Cette question s’est posée dans les mêmes termes au Maroc. La déclaration de Meknès, signée par 70 associations, qui s’est prononcée clairement pour l’utilisation du latin, a entraîné de vives réactions de part des islamistes. Ahmed Raissouni, président de l’association Attawhid Wal Islah a fait une correspondance à Mohamed Chafik, recteur de l’Ircam à l’époque, pour dénoncer le fait que “l’adoption de la graphie latine est un choix colonialiste qui vise à éloigner les Amazighs de l’Islam et à semer la division entre eux et les Arabes…” Les partisans du tifinagh se sont alors posés en alternative, une solution, de fait, attendue par le Makhzen.
Une solution qui, à mon avis, ne gênera pas le pouvoir algérien. Il faut s’attendre à de multiples pressions pour ramener “les brebis égarées” dans la voie de la nation arabe ou tout au moins à les “désoccidentaliser” en leur faisant écrire tamazight en tifinagh.
Je termine par l’abstract que j’ai adressé aux organisateurs du colloque international du CNPLET qui se déroula du 5 au 7 décembre 2006 à Sidi-Fredj.
Après plus d’une décennie d’enseignement du tamazight, désormais langue nationale, nous en sommes encore à discuter de la graphie. Les discussions ont été nombreuses et les écrits foisonnent. La “société civile” s’est largement exprimée par le biais du dense réseau associatif et les spécialistes de la langue ont globalement donné leur avis. Le temps écoulé, l’énergie dépensée ne semble, pourtant, pas avoir mis fin au débat. Forcément, le choix d’une graphie n’est pas aussi technique qu’on le pense, sans quoi un bon argumentaire aurait suffit à y mettre un terme. L’idéologie est, en effet, prégnante et de nombreux exemples l’atteste (…)

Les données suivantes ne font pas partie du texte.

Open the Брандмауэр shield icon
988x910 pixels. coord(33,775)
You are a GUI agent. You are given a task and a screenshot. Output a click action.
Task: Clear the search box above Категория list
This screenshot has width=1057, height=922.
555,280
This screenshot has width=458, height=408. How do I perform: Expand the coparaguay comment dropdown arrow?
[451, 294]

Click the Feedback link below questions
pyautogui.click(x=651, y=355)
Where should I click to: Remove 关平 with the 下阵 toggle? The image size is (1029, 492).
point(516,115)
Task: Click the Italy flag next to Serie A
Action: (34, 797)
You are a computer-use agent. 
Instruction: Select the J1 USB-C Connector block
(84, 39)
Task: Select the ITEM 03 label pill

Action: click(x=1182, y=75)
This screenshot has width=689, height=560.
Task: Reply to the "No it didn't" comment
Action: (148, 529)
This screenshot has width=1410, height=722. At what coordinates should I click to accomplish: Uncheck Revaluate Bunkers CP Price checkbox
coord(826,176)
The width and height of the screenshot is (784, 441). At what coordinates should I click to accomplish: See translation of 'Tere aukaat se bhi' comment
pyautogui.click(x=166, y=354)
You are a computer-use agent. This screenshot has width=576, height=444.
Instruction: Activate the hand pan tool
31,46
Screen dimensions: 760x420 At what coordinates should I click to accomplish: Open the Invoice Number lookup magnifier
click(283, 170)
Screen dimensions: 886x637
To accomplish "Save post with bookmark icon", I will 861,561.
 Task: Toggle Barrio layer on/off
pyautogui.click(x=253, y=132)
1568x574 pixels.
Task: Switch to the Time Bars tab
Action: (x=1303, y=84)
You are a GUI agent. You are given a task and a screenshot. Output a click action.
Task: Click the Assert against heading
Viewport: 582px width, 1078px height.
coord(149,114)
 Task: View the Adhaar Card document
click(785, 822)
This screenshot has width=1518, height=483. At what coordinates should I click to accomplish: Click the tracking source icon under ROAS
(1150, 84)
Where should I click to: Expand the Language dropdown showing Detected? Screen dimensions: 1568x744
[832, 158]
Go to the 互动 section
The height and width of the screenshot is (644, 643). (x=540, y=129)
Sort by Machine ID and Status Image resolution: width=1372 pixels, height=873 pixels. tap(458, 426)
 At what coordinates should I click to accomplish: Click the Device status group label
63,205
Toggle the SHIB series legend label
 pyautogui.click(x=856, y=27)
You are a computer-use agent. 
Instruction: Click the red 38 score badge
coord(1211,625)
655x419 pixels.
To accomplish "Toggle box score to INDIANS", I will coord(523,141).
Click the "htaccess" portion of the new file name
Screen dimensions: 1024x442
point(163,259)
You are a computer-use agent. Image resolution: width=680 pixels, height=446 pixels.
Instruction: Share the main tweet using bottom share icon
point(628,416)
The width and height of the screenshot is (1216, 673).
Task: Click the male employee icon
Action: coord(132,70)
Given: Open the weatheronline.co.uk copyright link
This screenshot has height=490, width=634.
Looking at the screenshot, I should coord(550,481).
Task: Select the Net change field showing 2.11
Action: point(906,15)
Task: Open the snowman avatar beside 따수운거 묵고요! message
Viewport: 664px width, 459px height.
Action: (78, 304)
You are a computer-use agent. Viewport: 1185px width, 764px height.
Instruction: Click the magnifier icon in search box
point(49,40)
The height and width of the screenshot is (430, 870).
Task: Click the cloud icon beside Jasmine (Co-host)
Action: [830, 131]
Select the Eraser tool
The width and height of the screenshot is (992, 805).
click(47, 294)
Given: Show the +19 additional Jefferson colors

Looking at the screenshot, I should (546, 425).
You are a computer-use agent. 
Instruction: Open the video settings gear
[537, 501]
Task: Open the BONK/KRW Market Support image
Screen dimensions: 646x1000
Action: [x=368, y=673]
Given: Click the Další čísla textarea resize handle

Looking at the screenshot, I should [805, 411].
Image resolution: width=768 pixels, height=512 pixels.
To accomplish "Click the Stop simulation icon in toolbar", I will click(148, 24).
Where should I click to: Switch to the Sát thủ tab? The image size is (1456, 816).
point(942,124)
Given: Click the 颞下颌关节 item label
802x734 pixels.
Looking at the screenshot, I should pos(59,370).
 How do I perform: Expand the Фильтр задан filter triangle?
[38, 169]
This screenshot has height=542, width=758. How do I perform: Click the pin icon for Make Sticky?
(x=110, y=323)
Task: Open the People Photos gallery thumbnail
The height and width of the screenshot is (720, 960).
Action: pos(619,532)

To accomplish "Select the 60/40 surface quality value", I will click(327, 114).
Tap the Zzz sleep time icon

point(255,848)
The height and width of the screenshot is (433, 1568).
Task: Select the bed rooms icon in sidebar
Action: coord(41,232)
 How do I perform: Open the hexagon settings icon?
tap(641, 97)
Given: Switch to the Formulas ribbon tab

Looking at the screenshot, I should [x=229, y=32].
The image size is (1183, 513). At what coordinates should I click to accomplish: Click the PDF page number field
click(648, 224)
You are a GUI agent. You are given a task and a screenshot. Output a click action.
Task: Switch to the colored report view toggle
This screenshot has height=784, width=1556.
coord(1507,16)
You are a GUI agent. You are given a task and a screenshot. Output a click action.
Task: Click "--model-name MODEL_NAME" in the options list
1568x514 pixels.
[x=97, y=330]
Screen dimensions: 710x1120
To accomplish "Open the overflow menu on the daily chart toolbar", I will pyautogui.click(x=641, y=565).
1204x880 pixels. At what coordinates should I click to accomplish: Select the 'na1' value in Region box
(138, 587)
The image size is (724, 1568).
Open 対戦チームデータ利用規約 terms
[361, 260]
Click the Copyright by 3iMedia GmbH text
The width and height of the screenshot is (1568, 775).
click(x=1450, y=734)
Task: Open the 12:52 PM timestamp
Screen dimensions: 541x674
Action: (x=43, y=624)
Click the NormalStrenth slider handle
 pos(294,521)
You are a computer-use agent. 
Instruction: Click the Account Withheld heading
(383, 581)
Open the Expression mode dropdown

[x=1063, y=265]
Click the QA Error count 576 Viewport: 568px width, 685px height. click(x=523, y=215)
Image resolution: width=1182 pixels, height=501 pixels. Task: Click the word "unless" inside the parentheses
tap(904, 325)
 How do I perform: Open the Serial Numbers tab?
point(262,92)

Deux citations illustrent largement une volonté de réformer l’écriture arabe : une première de Qasim Amin : “L’Européen lit pour comprendre quant à nous, nous devons comprendre pour lire.” Une deuxième de Taha Hussein : “Comment demandez-vous à cette multitude de petits enfants de comprendre les livres qui leur sont donnés dans les écoles pour qu’ils les lisent comme ils doivent être lus, alors qu’ils doivent les comprendre avant de les lire.” La violence des réactions qu’ils ont déclenchées révèle bien qu’il y a autour de “simples lettres” une âpre lutte idéologique.
Bien entendu, des arguments pseudos scientifiques sont avancés pour justifier tel ou tel choix. C’est ainsi que nous pouvons citer pêle-mêle : support identitaire, caractères du Coran, homogénéisation du système de transcription national, fonds documentaire universel, esthétique…
Cet argumentaire nous est également servi en Algérie où chaque camp défend une “citadelle assiégée”. La logique voudrait, pourtant, que l’alphabet soit fonctionnel et admis par la communauté des locuteurs. Il nous suffit, pour mettre fin à ce qui est devenu une véritable polémique de choisir la graphie la mieux implantée. Rien ne contredit, donc, que les caractères diffèrent d’une région à une autre (en fonction de la demande sociale). Le temps fera son œuvre et l’une d’elle deviendra naturellement hégémonique.